Par exemple, et ce quelle que soit l’entreprise ou quel que soit votre poste, un employeur peut refuser de vous engager ou vous licencier si vous avez des tatouages particuliers. C’est le cas notamment des tatouages choquants : raciste, antisémite, sexiste, pornographique ou érotique. L’emplacement de votre tatouage est à prendre en compte également. Il est plus facile de camoufler un tatouage sur l’épaule ou sur la jambe qu’un tatouage au cou ou sur les mains par exemple. Sa taille peut aussi être un facteur d’approbation ou non : n’avez-vous qu’un petit tatouage (ou plusieurs ?) ou plutôt de gros blocs de peaux encrés ? La deuxième option étant plus difficile à dissimuler, de nombreux employeurs peuvent être réticents à l’idée de vous donner votre chance.
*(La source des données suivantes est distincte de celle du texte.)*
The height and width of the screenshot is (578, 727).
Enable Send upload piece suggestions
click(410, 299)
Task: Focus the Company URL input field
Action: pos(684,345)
Dans certains postes, surtout ceux en contact direct avec le public, il peut être compliqué d’arborer des tatouages sur le visage ou sur les mains, même s’ils sont réussis. La culture d’entreprise joue un grand rôle dans la perception du tatouage : vous verrez plus souvent des artistes exhibant fièrement leurs pièces d’encre que des hommes d’affaires ou politiques tatoués.

Que faire en cas de désaccord avec mon employeur ?

Chaque situation étant différente, elles doivent être étudiées au cas par cas.

D’après les informations données dans cet article, pensez-vous respecter le règlement intérieur de votre entreprise, et ne pas afficher de tatouage choquant ou provocant ? Si rien ne vous empêche légalement d’être tatoué pour remplir vos fonctions sur votre lieu de travail et que votre tatouage n’est ni osé, ni gênant, ni trop imposant… Vous devez en discuter avec votre patron.

S’il existe des cas pour lesquels le juge a validé le licenciement (notamment un salarié en blouse blanche qui portait un bermuda en dessous et refusait de l’enlever, une salariée portant un chemisier transparent laissant voir sa poitrine ou encore un employé d’une agence immobilière qui travaillait en jogging), votre employeur doit pouvoir prouver et expliquer les raisons de votre renvoi de l’entreprise. L’inspecteur du travail étant informé des différents règlements intérieurs et de leurs clauses prend donc en compte toutes les caractéristiques pour donner son rapport, et saurait vous dire si vous êtes dans votre bon droit ou non.

Mot de la fin

Quoiqu’il en soit, les tatouages ne sont pas perçus par tous de la même façon. En respectant le règlement intérieur de votre entreprise (que vous avez accepté lors de votre embauche) et en n’ayant aucun tatouage grossier ou choquant, vous n’avez que peu de chances de vous faire licencier pour cette raison.